### Task
Can you give the items below again, switching every "Describe" to "Explain" and keeping everything else unchanged?

## start Supplied material

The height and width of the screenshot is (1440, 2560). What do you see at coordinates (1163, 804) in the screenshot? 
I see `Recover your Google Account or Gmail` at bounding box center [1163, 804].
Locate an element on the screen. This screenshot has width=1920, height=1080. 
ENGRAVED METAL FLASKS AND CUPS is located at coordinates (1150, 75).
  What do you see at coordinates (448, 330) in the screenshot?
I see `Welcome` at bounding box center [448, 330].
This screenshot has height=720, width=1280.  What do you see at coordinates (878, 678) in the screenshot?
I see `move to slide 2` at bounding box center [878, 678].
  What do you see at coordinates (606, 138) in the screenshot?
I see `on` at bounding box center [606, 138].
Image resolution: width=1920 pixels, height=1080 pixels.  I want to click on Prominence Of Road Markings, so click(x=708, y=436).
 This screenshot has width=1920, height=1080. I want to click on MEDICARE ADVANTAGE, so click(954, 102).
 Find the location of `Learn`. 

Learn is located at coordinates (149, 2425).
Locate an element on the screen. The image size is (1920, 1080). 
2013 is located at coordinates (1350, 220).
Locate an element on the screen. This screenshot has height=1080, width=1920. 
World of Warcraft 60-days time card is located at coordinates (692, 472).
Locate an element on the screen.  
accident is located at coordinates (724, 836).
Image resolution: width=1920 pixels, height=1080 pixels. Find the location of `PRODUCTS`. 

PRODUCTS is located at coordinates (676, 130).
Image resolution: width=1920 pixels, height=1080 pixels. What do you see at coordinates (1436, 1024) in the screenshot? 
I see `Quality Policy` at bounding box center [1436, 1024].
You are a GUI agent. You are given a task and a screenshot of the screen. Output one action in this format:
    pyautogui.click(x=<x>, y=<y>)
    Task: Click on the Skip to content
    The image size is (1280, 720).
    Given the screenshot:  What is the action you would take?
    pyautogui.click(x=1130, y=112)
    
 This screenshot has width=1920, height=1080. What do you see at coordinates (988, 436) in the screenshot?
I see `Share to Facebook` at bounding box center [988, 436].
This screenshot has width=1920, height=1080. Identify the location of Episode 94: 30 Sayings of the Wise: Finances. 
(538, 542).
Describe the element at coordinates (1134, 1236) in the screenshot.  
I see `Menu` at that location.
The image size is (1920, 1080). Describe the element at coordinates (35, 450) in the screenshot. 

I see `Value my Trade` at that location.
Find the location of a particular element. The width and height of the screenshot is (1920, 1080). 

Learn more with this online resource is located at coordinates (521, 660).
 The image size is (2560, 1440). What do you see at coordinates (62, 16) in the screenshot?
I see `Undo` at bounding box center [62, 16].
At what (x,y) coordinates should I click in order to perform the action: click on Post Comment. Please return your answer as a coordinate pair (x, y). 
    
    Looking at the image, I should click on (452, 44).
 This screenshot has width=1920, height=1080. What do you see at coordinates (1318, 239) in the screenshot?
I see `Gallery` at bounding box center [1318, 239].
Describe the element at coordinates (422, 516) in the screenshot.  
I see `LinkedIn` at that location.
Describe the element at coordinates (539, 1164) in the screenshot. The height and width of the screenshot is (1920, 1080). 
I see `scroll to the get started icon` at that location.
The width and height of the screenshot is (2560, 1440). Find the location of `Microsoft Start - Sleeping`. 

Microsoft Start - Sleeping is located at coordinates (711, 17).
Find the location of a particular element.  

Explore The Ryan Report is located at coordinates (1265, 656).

## end Supplied material

### Answer below
The height and width of the screenshot is (1440, 2560). What do you see at coordinates (1163, 804) in the screenshot? 
I see `Recover your Google Account or Gmail` at bounding box center [1163, 804].
Locate an element on the screen. This screenshot has width=1920, height=1080. 
ENGRAVED METAL FLASKS AND CUPS is located at coordinates (1150, 75).
  What do you see at coordinates (448, 330) in the screenshot?
I see `Welcome` at bounding box center [448, 330].
This screenshot has height=720, width=1280.  What do you see at coordinates (878, 678) in the screenshot?
I see `move to slide 2` at bounding box center [878, 678].
  What do you see at coordinates (606, 138) in the screenshot?
I see `on` at bounding box center [606, 138].
Image resolution: width=1920 pixels, height=1080 pixels.  I want to click on Prominence Of Road Markings, so click(x=708, y=436).
 This screenshot has width=1920, height=1080. I want to click on MEDICARE ADVANTAGE, so click(954, 102).
 Find the location of `Learn`. 

Learn is located at coordinates (149, 2425).
Locate an element on the screen. The image size is (1920, 1080). 
2013 is located at coordinates (1350, 220).
Locate an element on the screen. This screenshot has height=1080, width=1920. 
World of Warcraft 60-days time card is located at coordinates (692, 472).
Locate an element on the screen.  
accident is located at coordinates (724, 836).
Image resolution: width=1920 pixels, height=1080 pixels. Find the location of `PRODUCTS`. 

PRODUCTS is located at coordinates (676, 130).
Image resolution: width=1920 pixels, height=1080 pixels. What do you see at coordinates (1436, 1024) in the screenshot? 
I see `Quality Policy` at bounding box center [1436, 1024].
You are a GUI agent. You are given a task and a screenshot of the screen. Output one action in this format:
    pyautogui.click(x=<x>, y=<y>)
    Task: Click on the Skip to content
    The image size is (1280, 720).
    Given the screenshot:  What is the action you would take?
    pyautogui.click(x=1130, y=112)
    
 This screenshot has width=1920, height=1080. What do you see at coordinates (988, 436) in the screenshot?
I see `Share to Facebook` at bounding box center [988, 436].
This screenshot has width=1920, height=1080. Identify the location of Episode 94: 30 Sayings of the Wise: Finances. 
(538, 542).
Explain the element at coordinates (1134, 1236) in the screenshot.  
I see `Menu` at that location.
The image size is (1920, 1080). Explain the element at coordinates (35, 450) in the screenshot. 

I see `Value my Trade` at that location.
Find the location of a particular element. The width and height of the screenshot is (1920, 1080). 

Learn more with this online resource is located at coordinates (521, 660).
 The image size is (2560, 1440). What do you see at coordinates (62, 16) in the screenshot?
I see `Undo` at bounding box center [62, 16].
At what (x,y) coordinates should I click in order to perform the action: click on Post Comment. Please return your answer as a coordinate pair (x, y). 
    
    Looking at the image, I should click on (452, 44).
 This screenshot has width=1920, height=1080. What do you see at coordinates (1318, 239) in the screenshot?
I see `Gallery` at bounding box center [1318, 239].
Explain the element at coordinates (422, 516) in the screenshot.  
I see `LinkedIn` at that location.
Explain the element at coordinates (539, 1164) in the screenshot. The height and width of the screenshot is (1920, 1080). 
I see `scroll to the get started icon` at that location.
The width and height of the screenshot is (2560, 1440). Find the location of `Microsoft Start - Sleeping`. 

Microsoft Start - Sleeping is located at coordinates (711, 17).
Find the location of a particular element.  

Explore The Ryan Report is located at coordinates (1265, 656).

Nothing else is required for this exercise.